Journalistic freedom is inextricably and inalienably linked to good practices and it has no space for any kind of witch-hunt or targeted slander. How do we understand some of the prime-time television programmes nowadays? Do they uphold any of the principles of journalism? Can we call gladiatorial sport, which is designed to draw blood rather than hold those in power accountable, journalism, and accord all the privileges that are inherent to a free press to it? Can a channel that advocates the abrogation of others’ freedom invoke the freedom of press argument when someone chooses not to speak to it? What happens to the rights of individuals, including of political activists, to choose who they don’t want to talk to and avoid in their private space?
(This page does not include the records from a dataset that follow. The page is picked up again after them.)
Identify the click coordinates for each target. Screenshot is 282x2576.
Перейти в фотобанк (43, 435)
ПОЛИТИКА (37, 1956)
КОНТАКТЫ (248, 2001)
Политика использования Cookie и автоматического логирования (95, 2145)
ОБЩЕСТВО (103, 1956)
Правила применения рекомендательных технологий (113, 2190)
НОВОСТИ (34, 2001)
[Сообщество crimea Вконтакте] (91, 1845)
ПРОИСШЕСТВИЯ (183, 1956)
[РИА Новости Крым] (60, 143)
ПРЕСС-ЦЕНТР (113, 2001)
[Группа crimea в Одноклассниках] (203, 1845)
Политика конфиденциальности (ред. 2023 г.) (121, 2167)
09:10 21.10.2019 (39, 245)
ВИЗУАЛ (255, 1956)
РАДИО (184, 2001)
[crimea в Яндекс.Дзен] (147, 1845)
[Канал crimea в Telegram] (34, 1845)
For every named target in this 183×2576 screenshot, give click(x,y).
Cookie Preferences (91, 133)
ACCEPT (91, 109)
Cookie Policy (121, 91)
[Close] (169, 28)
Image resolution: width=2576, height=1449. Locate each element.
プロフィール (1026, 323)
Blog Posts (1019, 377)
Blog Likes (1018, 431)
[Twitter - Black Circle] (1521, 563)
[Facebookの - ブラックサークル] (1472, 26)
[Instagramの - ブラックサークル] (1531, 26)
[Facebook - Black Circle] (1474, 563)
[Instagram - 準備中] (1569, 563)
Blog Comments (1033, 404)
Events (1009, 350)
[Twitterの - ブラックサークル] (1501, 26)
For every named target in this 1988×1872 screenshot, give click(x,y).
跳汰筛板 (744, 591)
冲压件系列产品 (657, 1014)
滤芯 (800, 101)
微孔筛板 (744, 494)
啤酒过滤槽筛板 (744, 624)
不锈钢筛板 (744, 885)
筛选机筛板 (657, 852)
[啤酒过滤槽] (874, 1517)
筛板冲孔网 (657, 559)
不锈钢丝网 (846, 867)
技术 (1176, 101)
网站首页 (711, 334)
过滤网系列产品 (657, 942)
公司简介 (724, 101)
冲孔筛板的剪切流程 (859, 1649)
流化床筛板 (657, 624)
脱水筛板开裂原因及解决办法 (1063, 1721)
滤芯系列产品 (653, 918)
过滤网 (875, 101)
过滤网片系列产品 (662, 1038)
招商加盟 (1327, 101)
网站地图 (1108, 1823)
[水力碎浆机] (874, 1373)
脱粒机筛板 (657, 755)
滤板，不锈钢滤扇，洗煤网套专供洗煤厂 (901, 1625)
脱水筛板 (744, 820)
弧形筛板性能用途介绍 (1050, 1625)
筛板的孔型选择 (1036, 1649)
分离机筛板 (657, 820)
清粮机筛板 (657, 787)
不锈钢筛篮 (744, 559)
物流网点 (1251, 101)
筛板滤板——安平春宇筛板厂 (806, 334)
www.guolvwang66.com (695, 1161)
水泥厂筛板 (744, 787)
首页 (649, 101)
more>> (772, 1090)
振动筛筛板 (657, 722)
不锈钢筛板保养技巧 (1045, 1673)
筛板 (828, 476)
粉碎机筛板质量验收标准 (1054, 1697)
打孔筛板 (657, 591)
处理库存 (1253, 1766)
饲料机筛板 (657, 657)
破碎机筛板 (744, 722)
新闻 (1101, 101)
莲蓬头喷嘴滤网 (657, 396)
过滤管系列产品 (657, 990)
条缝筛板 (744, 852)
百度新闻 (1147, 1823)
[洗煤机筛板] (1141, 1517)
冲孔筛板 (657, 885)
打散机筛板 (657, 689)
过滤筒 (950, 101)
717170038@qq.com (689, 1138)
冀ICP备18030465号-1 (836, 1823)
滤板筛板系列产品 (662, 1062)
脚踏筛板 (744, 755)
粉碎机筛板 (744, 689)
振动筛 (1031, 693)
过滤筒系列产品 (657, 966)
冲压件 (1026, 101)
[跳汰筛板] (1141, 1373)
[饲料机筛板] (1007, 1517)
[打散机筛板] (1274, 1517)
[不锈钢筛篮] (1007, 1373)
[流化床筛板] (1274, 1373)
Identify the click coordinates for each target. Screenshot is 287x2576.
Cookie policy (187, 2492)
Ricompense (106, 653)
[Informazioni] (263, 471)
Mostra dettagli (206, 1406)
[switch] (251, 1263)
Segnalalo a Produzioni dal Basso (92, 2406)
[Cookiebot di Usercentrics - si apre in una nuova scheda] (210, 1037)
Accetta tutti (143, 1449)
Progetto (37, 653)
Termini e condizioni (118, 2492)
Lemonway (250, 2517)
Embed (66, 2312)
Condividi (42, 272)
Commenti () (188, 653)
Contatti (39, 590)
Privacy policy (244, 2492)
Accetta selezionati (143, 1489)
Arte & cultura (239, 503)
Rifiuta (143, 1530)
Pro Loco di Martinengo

Is it right to invoke the rules of a press meet, which has to be open and non-discriminatory across media houses and platforms, to an informal discussion forum?

On tolerance and intolerance

This column has been a champion for the means of journalism as much as it is about fair and accurate journalistic content. John Rawls, the celebrated moral and political philosopher, has dealt with one of the salient issues which arose from the Mevani versus Republic TV debate. In A Theory of Justice , he explained the vexatious question of tolerating intolerance: “First, there is the question whether an intolerant sect has any title to complain if it is not tolerated; second, under what conditions tolerant sects have a right not to tolerate those which are intolerant; and last, when they have the right not to tolerate them, for what ends it should be exercised.” Professor Rawls, a champion of tolerance, agreed to a small window for the tolerant to curb the intolerant: “While an intolerant sect does not itself have title to complain of intolerance, its freedom should be restricted only when the tolerant sincerely and with reason believe that their own security and that of the institutions of liberty are in danger.” His argument was that the just should be guided by the principles of justice and not by the fact that the unjust cannot complain.

One has learnt to acknowledge that most principles get refined over a period of time. For instance, the Supreme Court, which defined Article 21 in a narrow manner in the early 1950s in the A.K. Gopalan v. the State of Madras case, expanded its scope to bring in due process as an essential element in the Maneka Gandhi v. Union of India case in 1978. Freedom of press is of paramount importance and should be guarded at all cost. We cannot safeguard this hard-won right by flouting journalistic principles and values.